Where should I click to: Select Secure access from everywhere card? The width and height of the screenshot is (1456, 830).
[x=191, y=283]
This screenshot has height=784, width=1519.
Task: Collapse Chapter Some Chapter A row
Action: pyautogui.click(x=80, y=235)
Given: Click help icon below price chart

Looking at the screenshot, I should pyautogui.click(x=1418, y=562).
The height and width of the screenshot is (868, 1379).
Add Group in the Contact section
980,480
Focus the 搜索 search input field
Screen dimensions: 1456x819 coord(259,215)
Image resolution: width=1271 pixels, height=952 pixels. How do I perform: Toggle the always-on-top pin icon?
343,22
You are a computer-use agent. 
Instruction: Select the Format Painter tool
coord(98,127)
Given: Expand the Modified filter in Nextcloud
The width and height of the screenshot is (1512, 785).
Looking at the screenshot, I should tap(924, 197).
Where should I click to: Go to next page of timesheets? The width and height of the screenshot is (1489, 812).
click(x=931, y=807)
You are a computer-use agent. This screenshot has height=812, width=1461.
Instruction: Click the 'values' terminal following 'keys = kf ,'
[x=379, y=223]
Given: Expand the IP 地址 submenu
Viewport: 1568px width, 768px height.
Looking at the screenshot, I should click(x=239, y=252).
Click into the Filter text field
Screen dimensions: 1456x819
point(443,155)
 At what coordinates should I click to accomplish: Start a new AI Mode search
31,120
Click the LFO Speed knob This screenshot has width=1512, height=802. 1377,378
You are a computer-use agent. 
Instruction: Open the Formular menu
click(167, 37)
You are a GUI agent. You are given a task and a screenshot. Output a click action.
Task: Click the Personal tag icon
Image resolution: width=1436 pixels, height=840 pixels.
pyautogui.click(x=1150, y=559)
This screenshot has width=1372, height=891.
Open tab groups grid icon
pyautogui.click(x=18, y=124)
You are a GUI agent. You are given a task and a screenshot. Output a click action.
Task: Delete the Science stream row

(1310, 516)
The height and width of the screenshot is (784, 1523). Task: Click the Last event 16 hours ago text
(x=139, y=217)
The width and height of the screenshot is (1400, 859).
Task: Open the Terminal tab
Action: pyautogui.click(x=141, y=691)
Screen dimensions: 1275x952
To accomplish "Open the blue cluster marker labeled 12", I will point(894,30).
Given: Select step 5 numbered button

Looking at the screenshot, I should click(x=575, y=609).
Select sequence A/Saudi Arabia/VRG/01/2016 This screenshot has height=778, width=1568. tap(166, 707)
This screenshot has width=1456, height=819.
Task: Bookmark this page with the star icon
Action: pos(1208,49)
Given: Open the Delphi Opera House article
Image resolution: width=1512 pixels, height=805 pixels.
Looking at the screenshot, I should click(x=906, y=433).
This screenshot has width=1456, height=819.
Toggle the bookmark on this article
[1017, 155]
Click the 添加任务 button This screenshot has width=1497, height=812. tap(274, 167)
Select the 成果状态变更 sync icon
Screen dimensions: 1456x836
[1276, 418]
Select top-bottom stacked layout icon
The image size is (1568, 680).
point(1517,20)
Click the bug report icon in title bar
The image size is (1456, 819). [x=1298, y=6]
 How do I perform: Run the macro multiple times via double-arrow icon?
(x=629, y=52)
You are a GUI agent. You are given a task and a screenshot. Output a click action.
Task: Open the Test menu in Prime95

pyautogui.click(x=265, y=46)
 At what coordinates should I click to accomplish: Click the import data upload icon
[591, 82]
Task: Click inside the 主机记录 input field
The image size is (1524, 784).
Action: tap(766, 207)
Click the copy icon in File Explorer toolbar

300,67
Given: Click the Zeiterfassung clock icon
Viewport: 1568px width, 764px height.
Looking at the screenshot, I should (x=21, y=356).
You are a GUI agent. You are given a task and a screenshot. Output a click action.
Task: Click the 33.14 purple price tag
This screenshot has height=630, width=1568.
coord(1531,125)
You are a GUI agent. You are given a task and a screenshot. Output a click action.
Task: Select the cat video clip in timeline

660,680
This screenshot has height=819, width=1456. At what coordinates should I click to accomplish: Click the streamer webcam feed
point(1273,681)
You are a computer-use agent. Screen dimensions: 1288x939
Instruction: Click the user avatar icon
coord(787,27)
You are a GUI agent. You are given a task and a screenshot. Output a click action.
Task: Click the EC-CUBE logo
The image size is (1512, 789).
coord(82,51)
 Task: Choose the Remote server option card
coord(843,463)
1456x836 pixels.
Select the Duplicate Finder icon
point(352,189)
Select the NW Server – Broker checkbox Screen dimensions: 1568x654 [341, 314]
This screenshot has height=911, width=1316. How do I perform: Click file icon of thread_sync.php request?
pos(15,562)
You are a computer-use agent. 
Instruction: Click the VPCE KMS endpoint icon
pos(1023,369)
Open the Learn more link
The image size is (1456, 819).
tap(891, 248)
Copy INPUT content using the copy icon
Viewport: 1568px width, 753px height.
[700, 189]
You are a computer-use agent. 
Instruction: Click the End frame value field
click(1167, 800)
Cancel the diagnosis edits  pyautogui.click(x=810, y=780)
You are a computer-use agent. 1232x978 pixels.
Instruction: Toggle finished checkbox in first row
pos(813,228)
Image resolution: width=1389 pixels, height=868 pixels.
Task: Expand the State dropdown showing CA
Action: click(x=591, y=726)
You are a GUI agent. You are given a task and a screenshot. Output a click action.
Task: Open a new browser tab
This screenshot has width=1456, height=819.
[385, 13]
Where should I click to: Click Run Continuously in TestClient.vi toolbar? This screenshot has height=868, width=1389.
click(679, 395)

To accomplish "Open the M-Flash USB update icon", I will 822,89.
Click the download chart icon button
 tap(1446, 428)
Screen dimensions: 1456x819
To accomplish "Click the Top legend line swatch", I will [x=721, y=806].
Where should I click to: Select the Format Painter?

#### [What is expected]
Look through the entries above, find each line containing "will", and copy it.

#### [Written solution]
To accomplish "Open the blue cluster marker labeled 12", I will point(894,30).
To accomplish "Open the M-Flash USB update icon", I will 822,89.
To accomplish "Click the Top legend line swatch", I will [x=721, y=806].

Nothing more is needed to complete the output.